Тогда, в 1973-м, при встрече Натали Саррот выразила удивление резонансом от книги, но сегодня мы знаем: время точно расставило свои акценты. Оно подтвердило прозрение писателя. Движение молодежи конца шестидесятых не прошло бесследно – сегодня они снова на улице. Натали Саррот первой услышала тех, кто обитает на верхних этажах (по шкале ТВ-передачи «12-й этаж» это была бы «лестница»), смеющихся молодых людей, которые предпочитают бравурную, дисгармоничную музыку, танцуют до упаду в ритме рока, для которых репродукция порой заменяет подлинник, и она же имела мужество взглянуть с сожалением и издевкой на своих сверстников, изобразив их старомодность, узость их мирка. Ее книга звучала как предупреждение об опасности, таящейся и в попытке старших отгородиться от наступления нового, и в безоглядной, порой невежественной самоуверенности молодых. Она первой обозначила конфликт, все более болезненно разраставшийся с годами, – несовместимость подлинных ценностей культуры и ширпотреба, духовности и потребительства, культуры и контркультуры.

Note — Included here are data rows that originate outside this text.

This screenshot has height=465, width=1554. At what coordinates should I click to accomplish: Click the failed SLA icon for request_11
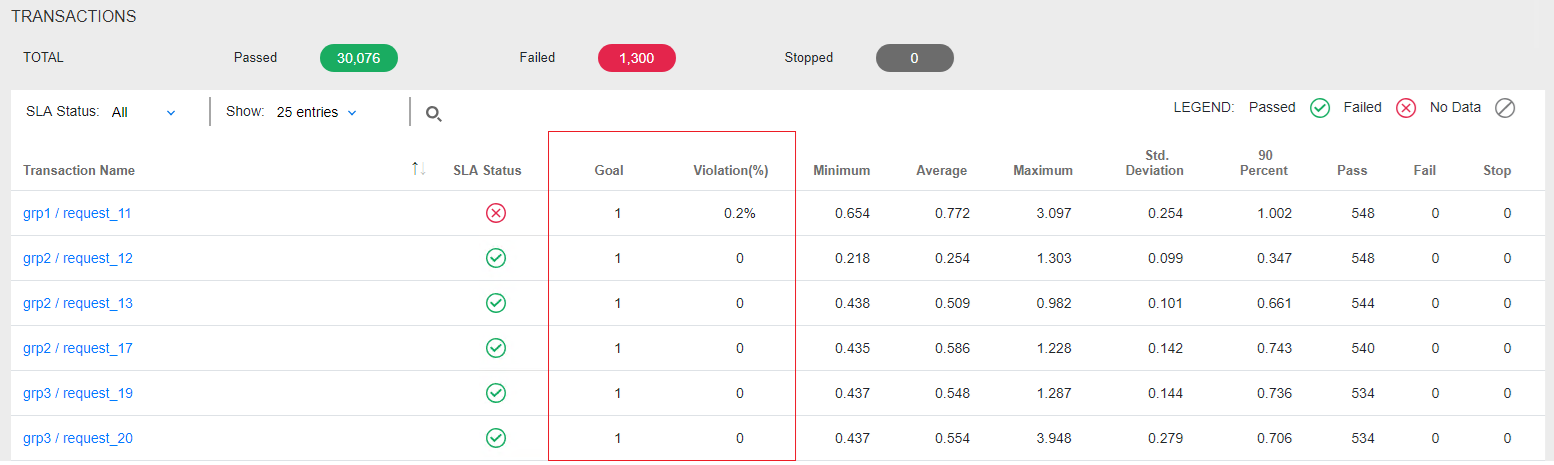click(495, 213)
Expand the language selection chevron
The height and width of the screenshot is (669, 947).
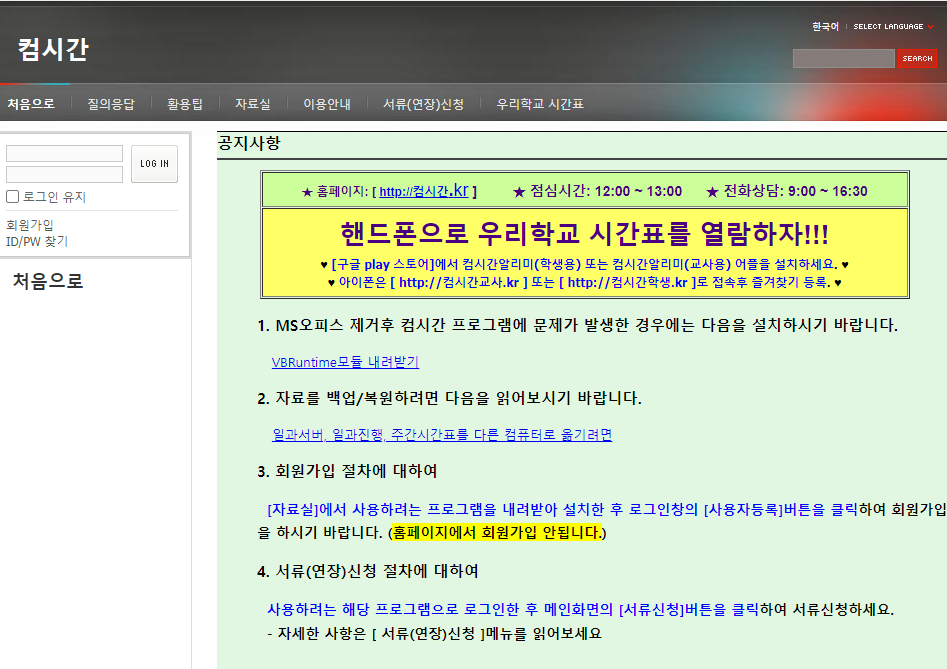[x=935, y=26]
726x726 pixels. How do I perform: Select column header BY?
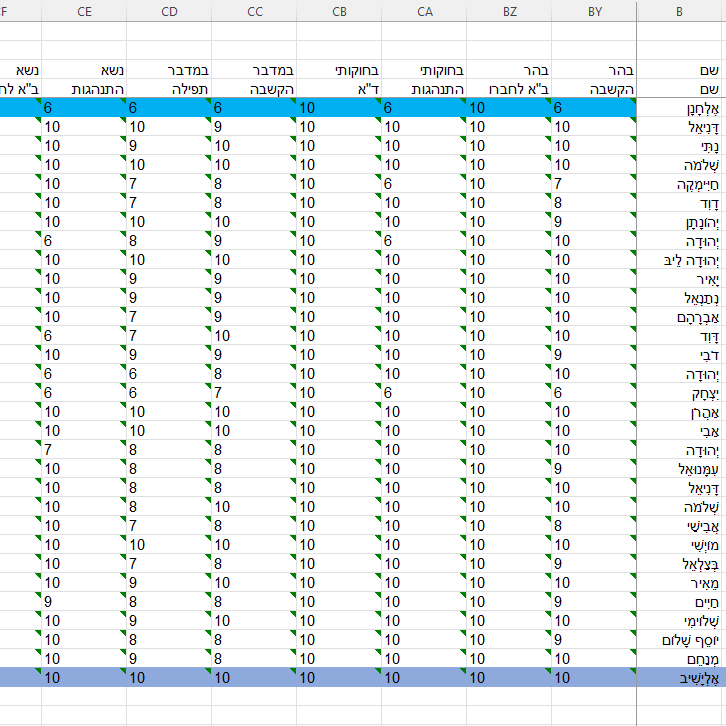(x=595, y=11)
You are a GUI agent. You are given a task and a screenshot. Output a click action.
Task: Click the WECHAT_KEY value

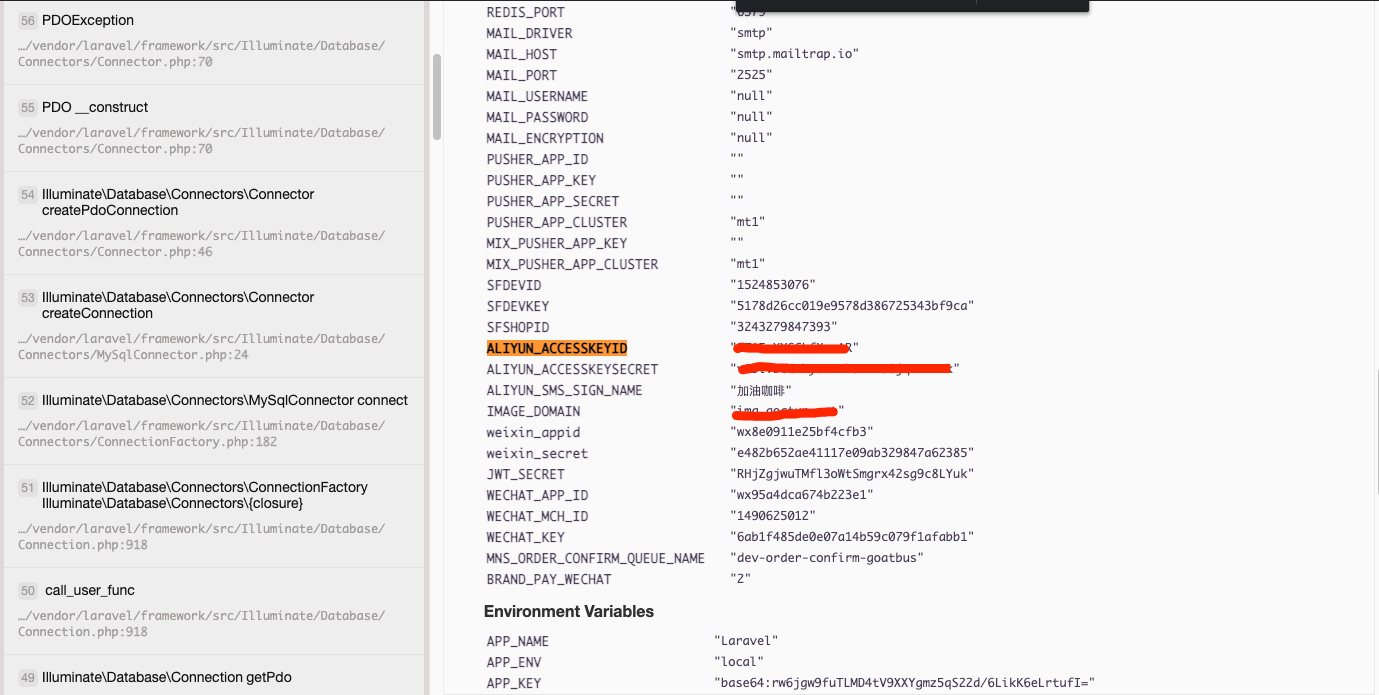click(x=852, y=537)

…Сегодня Натали не совсем здорова, за окнами солнечный, прозрачный октябрь 86-го, она кутается в серый шерстяной шарф, с улицы не доносится автомобильный шум, тихо. Маленькая, худая женщина с серьезным, немного отрешенным взглядом, чуть задыхающимся голосом – ничего от того, что связано с ее именем: громкими манифестами, бескомпромиссными спорами, требованием осваивать новую «планету психики и подсознания», призывом отказаться от изображения «действительности общеизвестной, исхоженной вдоль и поперек в каждой своей частице».
Ничего этого в ее речи, в ее облике.
Она напоминает мне тех великих актрис, которых с трудом различишь на улице, в шумном обществе или в театральном зале, когда они сидят, чуть сгорбившись, одетые в неброские блузки и юбки, экономя жест, приглушая голос. Но стоит им выйти на сцену – откуда возьмется это пламя, мощь негодования, презрительный блеск глаз, ослепительность обворожительных улыбок, умение пройтись в любом костюме по сцене. Образ Натали Саррот – это одиночество творца, всегда остающегося наедине со своей моделью, камнем, прозрачной полифонией звуков и голосов, рожденных его воображением. Это многоголосие мира, втиснутое в пространство комнаты.
Да, она всегда была сама собой, всегда прокладывала дорогу другим. «В смысле литературном, – сетовала она в одном из своих прежних интервью, – была очень одинока. Книги мои очень долго решительно никого не интересовали… Издатели все подряд отказывали, говорили, что… все это сумасбродство, чушь, бред. Оказавшись в таком одиночестве, я стала допрашивать себя, почему я не могу писать так, как пишут все?.. Вот тогда и увидели свет теоретические эссе с изложением моего творческого кредо. Когда в 1956 году вышла книга («Эра подозрения»), то, что я делаю, заинтересовало критиков… Вероятно, пришел такой момент, когда это стало соответствовать чему-то, в чем литература ощутила подспудно зревшую потребность».
– А у вас в стране есть интерес к подсознательному? – смотрит она на меня.
Я рассказываю ей о международном симпозиуме «Бессознательное», проходившем в Тбилиси несколько лет назад, о четырех увесистых томах, вышедших в связи с этим. Кстати, одним из докладчиков был известный французский ученый – психотерапевт доктор Шерток[61]
, сделавший ряд открытий в этой области.Натали Саррот удивлена, она не слышала об этом.
– Думаю, искусство призвано расширить наше представление о мире не только в смысле жизненного опыта, открытий новых пространств, – говорит она, – но и в смысле почти неразгаданных областей бессознательного, объяснения мотивов немотивированных поступков. Наше действие чаще всего лишь выступающий из воды островок, основа которого заложена природой в глубоких недрах подсознания. Это не мешает нашим поступкам зависеть от внешних обстоятельств, случайностей.
Теперь, когда мы говорим с ней, она одинока по-иному. Год назад она потеряла мужа, «единственного друга и советчика», с которым пройден полувековой путь, отца трех дочерей. За дверью каждый раз застаю пакеты, конверты. Чтобы не будить мать, некоторые материалы оставляются здесь, в полночь дочь унесет их в мастерскую.
Говорим с Натали Саррот о других потерях. Как в торжественном ритуале люди чтут память ушедших вставанием, так и мы «встаем», «снимаем шапки».